Inventive User-Created Apps Growing in Importance

I just posted the following comment in a thread on ZDNet and thought you might find it interesting. Feel free to contact me if you want to talk more about Inventive Users. The post was a response to a user who dismissed the whole idea of user-created apps by saying, "Only a tiny part of workers can really create apps"

Your comment is perhaps a bit antiquated. As a pioneer in the field for which I coined the term "Inventive User" more than 25 years ago, this allegedly newly spotted trend is a yawner to those of us who have been monitoring this space for years.

Employees will bypass the IT department whenever it suits their needs to do so if they can find accessible tools with which to do so. Many years ago, Apple produced a tool called HyperCard that led to tens if not hundreds of thousands of apps being written in the trenches to solve problems that were too specific and small to get the IT shop's attention. A logical successor to that amazing technology (which Apple blew completely) is called LiveCode from Runtime Revolution is even more empowering than its ancestor. Reasonably intelligent employees with an unmet need for processing power will find tools and use them to do things the IT shop can't or won't approach.

I don't know or recommend QuickBase, but I can tell you this: my corporate clients get a clear message from me in consultation situations that they need to find ways to encourage Inventive Users to assist in making the organization more efficient and effective. At a time when most if not all companies are asking fewer employees to do more work with less money, this sort of activity is becoming a key, if invisible, part of a company's IT picture.

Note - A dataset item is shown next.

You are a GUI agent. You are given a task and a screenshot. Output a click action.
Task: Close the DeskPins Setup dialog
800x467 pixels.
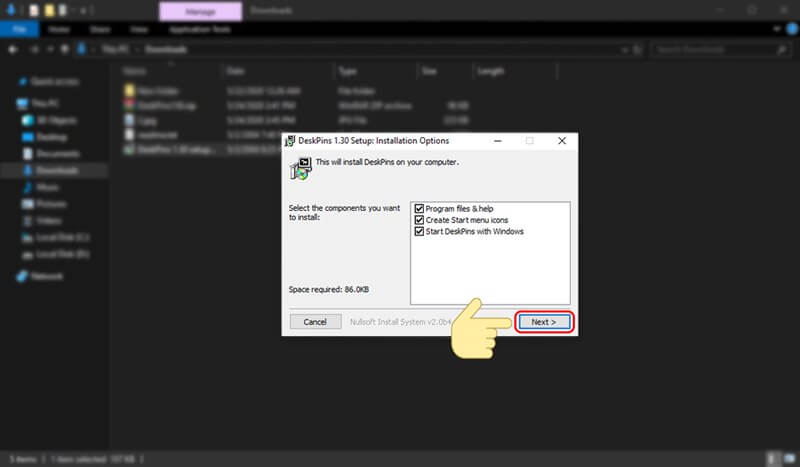(x=562, y=141)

LiveCode (Formerly Runtime Revolution) Gaining Some Serious Cred

My favorite programming language is gaining some serious traction in the world of iOS development.

Formerly called Runtime Revolution after the company that made it, the more recently christened LiveCode is up for a MacUser award in the innovations category and a fairly simple demo app written using only LiveCode has gained significant recognition both on YouTube and on the iPhone/iPad platforms in Apple's App Store.

The app is called Sheep Herder and while it's a bit simple-minded to make a really playable game, it has enjoyed a four-star rating and lots of great user comments. The YT video shows the game's designer/developer building the complete app in LiveCode in just over three hours. (BTW, you can download the entire source code for the app here, but it won't do you much good if you don't own LiveCode and an iOS developer account with Apple.)

LiveCode is good enough that a number of folks who have seen the video (upwards of 250,000!) and the game have expressed doubts that the story that the game was written without using XCode or Objective-C. I can say this: LiveCode is certainly fully capable of creating the game and a lot more complexity than that. Could a LiveCode newbie do it? Sure. Not in three hours, probably, but certainly it's possible. And LiveCode has one of the shallowest learning curves for a programming language I, a language junkie, have ever encountered.

The only reason I don't still  live in LiveCode as I once did is that it's still not quite where it needs to be for me to build Web apps, i.e., apps that run entirely in the browser. You still need a plugin for that and folks seem more reluctant than ever to download and install plugins outside a  handful that have gained reputations for reliability and safety.